Reproduce the entries exactly.
══ DATA PROVIDED
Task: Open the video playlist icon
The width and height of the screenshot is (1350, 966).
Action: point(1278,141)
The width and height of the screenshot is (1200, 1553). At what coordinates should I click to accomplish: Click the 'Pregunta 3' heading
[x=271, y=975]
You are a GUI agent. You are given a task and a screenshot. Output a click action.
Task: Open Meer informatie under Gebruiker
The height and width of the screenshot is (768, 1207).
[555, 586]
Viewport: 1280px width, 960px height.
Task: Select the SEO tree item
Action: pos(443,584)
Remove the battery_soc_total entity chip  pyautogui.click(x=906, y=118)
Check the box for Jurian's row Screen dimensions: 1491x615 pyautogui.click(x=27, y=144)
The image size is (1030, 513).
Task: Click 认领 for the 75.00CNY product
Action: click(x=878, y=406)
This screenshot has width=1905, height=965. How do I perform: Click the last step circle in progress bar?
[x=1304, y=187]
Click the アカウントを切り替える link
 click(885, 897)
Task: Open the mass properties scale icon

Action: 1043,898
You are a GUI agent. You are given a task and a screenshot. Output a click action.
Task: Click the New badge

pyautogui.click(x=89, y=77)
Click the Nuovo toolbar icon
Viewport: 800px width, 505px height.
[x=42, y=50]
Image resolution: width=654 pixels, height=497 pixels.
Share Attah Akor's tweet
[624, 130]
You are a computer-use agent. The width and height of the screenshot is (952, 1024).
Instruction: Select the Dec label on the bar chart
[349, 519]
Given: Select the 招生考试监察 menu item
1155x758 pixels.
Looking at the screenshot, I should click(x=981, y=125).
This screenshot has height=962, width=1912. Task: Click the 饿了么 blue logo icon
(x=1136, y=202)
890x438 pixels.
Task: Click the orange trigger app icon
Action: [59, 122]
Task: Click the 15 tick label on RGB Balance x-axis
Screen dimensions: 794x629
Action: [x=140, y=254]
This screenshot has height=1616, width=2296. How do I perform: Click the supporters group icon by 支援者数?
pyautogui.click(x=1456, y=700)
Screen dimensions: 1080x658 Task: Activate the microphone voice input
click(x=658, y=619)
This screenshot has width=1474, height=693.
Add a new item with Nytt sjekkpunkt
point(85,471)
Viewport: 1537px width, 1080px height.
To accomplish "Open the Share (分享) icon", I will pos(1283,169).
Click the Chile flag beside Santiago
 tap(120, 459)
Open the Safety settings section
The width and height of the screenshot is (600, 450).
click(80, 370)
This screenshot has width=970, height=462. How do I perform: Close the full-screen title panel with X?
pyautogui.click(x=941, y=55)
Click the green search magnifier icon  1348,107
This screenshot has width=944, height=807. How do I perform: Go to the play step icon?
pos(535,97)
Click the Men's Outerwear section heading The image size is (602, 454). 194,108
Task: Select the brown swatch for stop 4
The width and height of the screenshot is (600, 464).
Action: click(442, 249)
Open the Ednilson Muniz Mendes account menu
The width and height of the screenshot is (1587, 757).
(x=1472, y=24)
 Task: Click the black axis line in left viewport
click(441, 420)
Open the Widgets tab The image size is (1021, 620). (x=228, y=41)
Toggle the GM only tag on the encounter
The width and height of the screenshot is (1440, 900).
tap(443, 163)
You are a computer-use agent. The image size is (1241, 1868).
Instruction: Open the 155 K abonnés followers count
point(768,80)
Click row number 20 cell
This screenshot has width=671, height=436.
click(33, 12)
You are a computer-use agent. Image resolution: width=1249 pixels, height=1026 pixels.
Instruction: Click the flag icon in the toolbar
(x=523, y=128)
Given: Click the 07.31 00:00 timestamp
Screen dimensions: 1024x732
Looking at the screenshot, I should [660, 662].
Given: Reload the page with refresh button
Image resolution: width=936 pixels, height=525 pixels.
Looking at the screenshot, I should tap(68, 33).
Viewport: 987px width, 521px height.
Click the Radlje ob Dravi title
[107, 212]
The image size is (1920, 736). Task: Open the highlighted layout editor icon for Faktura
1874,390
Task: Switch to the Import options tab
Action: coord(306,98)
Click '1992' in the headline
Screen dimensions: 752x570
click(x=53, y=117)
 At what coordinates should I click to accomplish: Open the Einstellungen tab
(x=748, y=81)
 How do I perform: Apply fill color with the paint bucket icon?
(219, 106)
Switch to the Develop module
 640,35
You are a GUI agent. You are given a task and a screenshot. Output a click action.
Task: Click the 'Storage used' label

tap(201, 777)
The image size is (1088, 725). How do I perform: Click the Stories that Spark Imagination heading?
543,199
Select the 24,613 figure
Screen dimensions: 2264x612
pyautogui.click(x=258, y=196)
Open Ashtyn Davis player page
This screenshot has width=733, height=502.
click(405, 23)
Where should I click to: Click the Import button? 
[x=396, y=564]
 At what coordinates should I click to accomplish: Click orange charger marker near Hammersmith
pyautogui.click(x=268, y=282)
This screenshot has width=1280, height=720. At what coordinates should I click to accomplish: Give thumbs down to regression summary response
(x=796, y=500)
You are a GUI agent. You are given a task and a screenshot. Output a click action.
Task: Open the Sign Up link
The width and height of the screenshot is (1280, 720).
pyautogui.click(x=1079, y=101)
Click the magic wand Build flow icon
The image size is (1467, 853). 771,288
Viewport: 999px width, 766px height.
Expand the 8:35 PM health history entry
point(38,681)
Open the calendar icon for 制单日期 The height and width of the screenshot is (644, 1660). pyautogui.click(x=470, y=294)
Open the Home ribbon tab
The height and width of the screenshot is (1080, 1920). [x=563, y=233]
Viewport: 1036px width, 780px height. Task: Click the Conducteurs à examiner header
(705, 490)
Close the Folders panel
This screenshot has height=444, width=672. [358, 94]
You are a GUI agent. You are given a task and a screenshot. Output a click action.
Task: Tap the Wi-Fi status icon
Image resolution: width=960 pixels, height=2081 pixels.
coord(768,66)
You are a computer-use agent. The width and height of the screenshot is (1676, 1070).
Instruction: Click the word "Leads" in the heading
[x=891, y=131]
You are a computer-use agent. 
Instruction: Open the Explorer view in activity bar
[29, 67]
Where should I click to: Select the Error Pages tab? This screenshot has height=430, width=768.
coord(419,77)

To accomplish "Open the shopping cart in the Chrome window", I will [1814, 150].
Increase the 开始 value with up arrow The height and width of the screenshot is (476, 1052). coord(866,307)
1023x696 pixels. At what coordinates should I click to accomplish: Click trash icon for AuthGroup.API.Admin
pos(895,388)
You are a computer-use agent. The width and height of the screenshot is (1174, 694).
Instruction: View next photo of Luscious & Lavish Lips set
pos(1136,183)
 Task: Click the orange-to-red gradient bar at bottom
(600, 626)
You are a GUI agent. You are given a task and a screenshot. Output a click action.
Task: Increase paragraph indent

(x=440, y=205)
════
◆ OUTPUT OF THE TASK
Task: Open the video playlist icon
The width and height of the screenshot is (1350, 966).
Action: point(1278,141)
The width and height of the screenshot is (1200, 1553). At what coordinates should I click to accomplish: Click the 'Pregunta 3' heading
[x=271, y=975]
You are a GUI agent. You are given a task and a screenshot. Output a click action.
Task: Open Meer informatie under Gebruiker
The height and width of the screenshot is (768, 1207).
[555, 586]
Viewport: 1280px width, 960px height.
Task: Select the SEO tree item
Action: pos(443,584)
Remove the battery_soc_total entity chip  pyautogui.click(x=906, y=118)
Check the box for Jurian's row Screen dimensions: 1491x615 pyautogui.click(x=27, y=144)
The image size is (1030, 513).
Task: Click 认领 for the 75.00CNY product
Action: click(x=878, y=406)
This screenshot has width=1905, height=965. How do I perform: Click the last step circle in progress bar?
[x=1304, y=187]
Click the アカウントを切り替える link
 click(885, 897)
Task: Open the mass properties scale icon

Action: 1043,898
You are a GUI agent. You are given a task and a screenshot. Output a click action.
Task: Click the New badge

pyautogui.click(x=89, y=77)
Click the Nuovo toolbar icon
Viewport: 800px width, 505px height.
[x=42, y=50]
Image resolution: width=654 pixels, height=497 pixels.
Share Attah Akor's tweet
[624, 130]
You are a computer-use agent. The width and height of the screenshot is (952, 1024).
Instruction: Select the Dec label on the bar chart
[349, 519]
Given: Select the 招生考试监察 menu item
1155x758 pixels.
Looking at the screenshot, I should click(x=981, y=125).
This screenshot has height=962, width=1912. Task: Click the 饿了么 blue logo icon
(x=1136, y=202)
890x438 pixels.
Task: Click the orange trigger app icon
Action: [59, 122]
Task: Click the 15 tick label on RGB Balance x-axis
Screen dimensions: 794x629
Action: [x=140, y=254]
This screenshot has height=1616, width=2296. How do I perform: Click the supporters group icon by 支援者数?
pyautogui.click(x=1456, y=700)
Screen dimensions: 1080x658 Task: Activate the microphone voice input
click(x=658, y=619)
This screenshot has width=1474, height=693.
Add a new item with Nytt sjekkpunkt
point(85,471)
Viewport: 1537px width, 1080px height.
To accomplish "Open the Share (分享) icon", I will pos(1283,169).
Click the Chile flag beside Santiago
 tap(120, 459)
Open the Safety settings section
The width and height of the screenshot is (600, 450).
click(80, 370)
This screenshot has width=970, height=462. How do I perform: Close the full-screen title panel with X?
pyautogui.click(x=941, y=55)
Click the green search magnifier icon  1348,107
This screenshot has width=944, height=807. How do I perform: Go to the play step icon?
pos(535,97)
Click the Men's Outerwear section heading The image size is (602, 454). 194,108
Task: Select the brown swatch for stop 4
The width and height of the screenshot is (600, 464).
Action: click(442, 249)
Open the Ednilson Muniz Mendes account menu
The width and height of the screenshot is (1587, 757).
(x=1472, y=24)
 Task: Click the black axis line in left viewport
click(441, 420)
Open the Widgets tab The image size is (1021, 620). (x=228, y=41)
Toggle the GM only tag on the encounter
The width and height of the screenshot is (1440, 900).
tap(443, 163)
You are a computer-use agent. The image size is (1241, 1868).
Instruction: Open the 155 K abonnés followers count
point(768,80)
Click row number 20 cell
This screenshot has width=671, height=436.
click(33, 12)
You are a computer-use agent. Image resolution: width=1249 pixels, height=1026 pixels.
Instruction: Click the flag icon in the toolbar
(x=523, y=128)
Given: Click the 07.31 00:00 timestamp
Screen dimensions: 1024x732
Looking at the screenshot, I should [660, 662].
Given: Reload the page with refresh button
Image resolution: width=936 pixels, height=525 pixels.
Looking at the screenshot, I should tap(68, 33).
Viewport: 987px width, 521px height.
Click the Radlje ob Dravi title
[107, 212]
The image size is (1920, 736). Task: Open the highlighted layout editor icon for Faktura
1874,390
Task: Switch to the Import options tab
Action: coord(306,98)
Click '1992' in the headline
Screen dimensions: 752x570
click(x=53, y=117)
 At what coordinates should I click to accomplish: Open the Einstellungen tab
(x=748, y=81)
 How do I perform: Apply fill color with the paint bucket icon?
(219, 106)
Switch to the Develop module
 640,35
You are a GUI agent. You are given a task and a screenshot. Output a click action.
Task: Click the 'Storage used' label

tap(201, 777)
The image size is (1088, 725). How do I perform: Click the Stories that Spark Imagination heading?
543,199
Select the 24,613 figure
Screen dimensions: 2264x612
pyautogui.click(x=258, y=196)
Open Ashtyn Davis player page
This screenshot has width=733, height=502.
click(405, 23)
Where should I click to: Click the Import button? 
[x=396, y=564]
 At what coordinates should I click to accomplish: Click orange charger marker near Hammersmith
pyautogui.click(x=268, y=282)
This screenshot has width=1280, height=720. At what coordinates should I click to accomplish: Give thumbs down to regression summary response
(x=796, y=500)
You are a GUI agent. You are given a task and a screenshot. Output a click action.
Task: Open the Sign Up link
The width and height of the screenshot is (1280, 720).
pyautogui.click(x=1079, y=101)
Click the magic wand Build flow icon
The image size is (1467, 853). 771,288
Viewport: 999px width, 766px height.
Expand the 8:35 PM health history entry
point(38,681)
Open the calendar icon for 制单日期 The height and width of the screenshot is (644, 1660). pyautogui.click(x=470, y=294)
Open the Home ribbon tab
The height and width of the screenshot is (1080, 1920). [x=563, y=233]
Viewport: 1036px width, 780px height. Task: Click the Conducteurs à examiner header
(705, 490)
Close the Folders panel
This screenshot has height=444, width=672. [358, 94]
You are a GUI agent. You are given a task and a screenshot. Output a click action.
Task: Tap the Wi-Fi status icon
Image resolution: width=960 pixels, height=2081 pixels.
coord(768,66)
You are a computer-use agent. The width and height of the screenshot is (1676, 1070).
Instruction: Click the word "Leads" in the heading
[x=891, y=131]
You are a computer-use agent. 
Instruction: Open the Explorer view in activity bar
[29, 67]
Where should I click to: Select the Error Pages tab? This screenshot has height=430, width=768.
coord(419,77)

To accomplish "Open the shopping cart in the Chrome window", I will [1814, 150].
Increase the 开始 value with up arrow The height and width of the screenshot is (476, 1052). coord(866,307)
1023x696 pixels. At what coordinates should I click to accomplish: Click trash icon for AuthGroup.API.Admin
pos(895,388)
You are a computer-use agent. The width and height of the screenshot is (1174, 694).
Instruction: View next photo of Luscious & Lavish Lips set
pos(1136,183)
 Task: Click the orange-to-red gradient bar at bottom
(600, 626)
You are a GUI agent. You are given a task and a screenshot. Output a click action.
Task: Increase paragraph indent

(x=440, y=205)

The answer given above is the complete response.